Found a cheap flight online that's almost too good to be true? It probably is.
"Drip pricing" is used to suck in consumers by advertising cheap headline rates, before automatically adding on fees and charges such as credit card surcharges, travel insurance, car hire, checked baggage and carbon offsets when you try to pay online. Many airlines bombard you with lengthy forms, often pre-checked to include unnecessary optional extras.
We show you which sites to be wary of and how to avoid paying for options you don't need.
Video: Travel surcharges
Jetstar's online booking system is inconsistent. Consumers must opt in to agree to terms and conditions, prepaid parking and SMS itineraries. But they must opt out of loyalty club membership, seat selection and checked baggage (so make sure you click the right box if you've only got carry-on luggage).
CHOICE staff member Linda Magee recently booked a family trip with Jetstar. While the fare seemed cheap at first, she was shocked to find a number of extras she hadn't realised she'd opted in for had been tacked on to the end of her bill. "I selected seats without realising they would cost extra," she says.
"It doesn't look like you have to pay something on top of the fare when you go through the steps, so I couldn't believe it when I saw it on the bill at the end. By the time I realised what had happened, I'd wasted so much time on the booking process that I didn't really have time to start again."
But this was just the beginning; Linda was then stung by a $60 credit card payment fee. "I don't have a Jetstar credit card, but I didn't realise that it would cost me that much more to pay with my regular card. I paid up, but I won't be flying with them again."
A spokesperson told CHOICE: "Jetstar clearly discloses any charges and provides customers the choice to customise or remove any offering. We disclose this fee and fee-free payment options so there are no surprises."
Qantas' online booking system is the most transparent and easiest to navigate.
Consumers have to select whether they accept terms and conditions, want to purchase travel insurance or carbon offsets, receive flight specials by email or have the website remember their details for next time.
Rex, the airline servicing Australia's rural flyers, has a booking system that can be tricky to navigate. Consumers opt in to receive their itinerary via SMS and for additional services such as transporting unaccompanied minors.
But if you're in a rush, you may not notice you must opt out of buying travel insurance. As with all policies, customers can cancel their purchase within 14 days, but this is a trap to watch out for.
If you're not careful with Tiger's online booking system, you may be paying for extras you neither want nor need.
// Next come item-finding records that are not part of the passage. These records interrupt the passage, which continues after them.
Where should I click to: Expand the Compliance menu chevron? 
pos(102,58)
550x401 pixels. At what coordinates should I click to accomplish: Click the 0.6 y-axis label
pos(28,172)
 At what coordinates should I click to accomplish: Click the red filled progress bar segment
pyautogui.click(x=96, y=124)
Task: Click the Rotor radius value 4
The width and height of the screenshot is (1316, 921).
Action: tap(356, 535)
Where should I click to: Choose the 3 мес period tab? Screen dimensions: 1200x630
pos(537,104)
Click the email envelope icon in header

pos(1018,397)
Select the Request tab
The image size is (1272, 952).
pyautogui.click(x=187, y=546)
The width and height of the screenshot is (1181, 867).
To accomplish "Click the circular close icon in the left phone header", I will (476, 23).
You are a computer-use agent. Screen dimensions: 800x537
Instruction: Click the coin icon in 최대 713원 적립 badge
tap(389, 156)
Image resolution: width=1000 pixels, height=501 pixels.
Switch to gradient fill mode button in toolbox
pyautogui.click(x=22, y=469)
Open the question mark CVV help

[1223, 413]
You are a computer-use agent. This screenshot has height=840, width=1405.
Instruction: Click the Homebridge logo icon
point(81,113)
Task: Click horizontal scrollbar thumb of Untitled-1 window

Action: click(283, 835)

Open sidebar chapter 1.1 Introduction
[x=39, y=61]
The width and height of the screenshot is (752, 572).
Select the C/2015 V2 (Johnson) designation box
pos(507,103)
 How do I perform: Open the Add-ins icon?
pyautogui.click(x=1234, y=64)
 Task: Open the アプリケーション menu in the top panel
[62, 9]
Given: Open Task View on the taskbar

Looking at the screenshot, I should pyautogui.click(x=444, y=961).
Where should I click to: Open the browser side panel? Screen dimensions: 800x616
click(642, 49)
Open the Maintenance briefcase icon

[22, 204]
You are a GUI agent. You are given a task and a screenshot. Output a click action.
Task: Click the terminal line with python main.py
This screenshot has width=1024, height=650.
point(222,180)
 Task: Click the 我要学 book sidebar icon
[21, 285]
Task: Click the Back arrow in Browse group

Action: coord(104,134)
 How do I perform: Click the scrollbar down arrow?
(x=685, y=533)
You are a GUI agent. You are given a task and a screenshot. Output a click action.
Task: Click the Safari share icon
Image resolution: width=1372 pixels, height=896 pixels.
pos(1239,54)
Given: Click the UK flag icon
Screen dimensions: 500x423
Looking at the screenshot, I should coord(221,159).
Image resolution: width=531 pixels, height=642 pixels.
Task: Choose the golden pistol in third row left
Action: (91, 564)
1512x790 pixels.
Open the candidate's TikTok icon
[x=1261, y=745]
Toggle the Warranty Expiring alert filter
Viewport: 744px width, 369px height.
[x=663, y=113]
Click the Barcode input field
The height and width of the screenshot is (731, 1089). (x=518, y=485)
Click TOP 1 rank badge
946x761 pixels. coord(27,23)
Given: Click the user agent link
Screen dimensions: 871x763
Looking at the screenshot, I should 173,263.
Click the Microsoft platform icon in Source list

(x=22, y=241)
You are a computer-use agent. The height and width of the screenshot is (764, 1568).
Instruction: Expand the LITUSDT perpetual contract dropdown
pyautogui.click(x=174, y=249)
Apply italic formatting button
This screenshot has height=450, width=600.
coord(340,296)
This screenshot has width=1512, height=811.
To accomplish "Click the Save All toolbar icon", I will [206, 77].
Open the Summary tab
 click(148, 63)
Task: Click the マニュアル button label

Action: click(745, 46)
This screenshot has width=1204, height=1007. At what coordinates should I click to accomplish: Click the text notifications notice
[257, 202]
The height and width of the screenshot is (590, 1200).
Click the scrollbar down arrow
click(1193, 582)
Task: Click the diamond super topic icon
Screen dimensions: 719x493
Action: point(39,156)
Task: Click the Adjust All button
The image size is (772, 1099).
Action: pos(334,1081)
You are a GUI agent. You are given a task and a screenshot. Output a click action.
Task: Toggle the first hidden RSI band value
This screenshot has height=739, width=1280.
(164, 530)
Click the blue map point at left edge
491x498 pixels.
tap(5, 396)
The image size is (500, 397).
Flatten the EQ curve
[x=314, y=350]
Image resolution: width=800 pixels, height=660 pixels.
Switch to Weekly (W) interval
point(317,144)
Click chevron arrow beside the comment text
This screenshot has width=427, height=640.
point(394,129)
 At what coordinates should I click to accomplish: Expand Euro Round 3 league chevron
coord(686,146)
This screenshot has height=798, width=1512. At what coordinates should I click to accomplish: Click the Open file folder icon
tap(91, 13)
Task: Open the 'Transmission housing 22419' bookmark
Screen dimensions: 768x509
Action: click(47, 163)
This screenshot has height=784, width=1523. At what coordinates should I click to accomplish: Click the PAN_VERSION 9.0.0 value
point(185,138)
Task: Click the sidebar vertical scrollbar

Users opt in for terms and conditions and the carriage of sports equipment, but opt out of checked baggage.
"The booking options available on Tiger's website are based on customer demand," says spokesperson Vanessa Regan.
Interestingly, sometimes during our testing we had to opt out of travel insurance, while other times buying travel insurance required going to a separate site.
A pop-up window advertising the option to switch to flexible ticketing, which allows flight changes but is very pricey, also interrupts the booking flow.
Regan says consumers need to be aware of the options they're selecting in the booking process. "We encourage people to select carefully to ensure they tailor their travel needs correctly at the time of booking."
While most of Virgin Australia's booking system is straightforward, there is some trickiness. The box to opt in to Velocity Rewards, Virgin's frequent flyer program, looks an awful lot like the terms and conditions box.
Customers must select whether they agree to terms and conditions, wish to check baggage, offset their carbon footprint or pay for extras such as seat selection, yet travel insurance is automatically selected, so you have to specifically opt out if you don't want it.
Virgin spokesperson Melissa Thomson says customers who buy travel insurance without meaning to can cancel their policies. Virgin even sends customers an email informing them of their purchase and allowing them to reverse it after an online booking is completed.
"We're fully supportive of travel insurance and thoroughly recommend it to all of our guests. But if they wish to, they have 14 days to cancel the travel insurance."
Would you like insurance with that?
Many booking sites automatically assume you need travel insurance. Regardless of their questionable tactics of opting you in, it's highly recommended that you take out insurance - whether through the airline or your own choice of provider.
It's worth checking your options before you commit – after all, the one-size-fits-all policies that some airlines offer may not cover you for pre-existing issues, if you're over a certain age or in other circumstances. Always read the product disclosure statement before buying any travel insurance.
Tip: You may already have travel insurance provided when you pay with your credit card. Check with your bank.
The Australian Competition and Consumer Commission (ACCC) is cracking down on drip pricing across a range of travel industries, including airlines and hotels. After launching an investigation in November 2013 in response to complaints, the consumer watchdog said in February 2014 that it is likely to take legal action against some companies.
Under Australian Consumer Law, you are entitled to see the total price of a booking, inclusive of any additional fees, charges or taxes.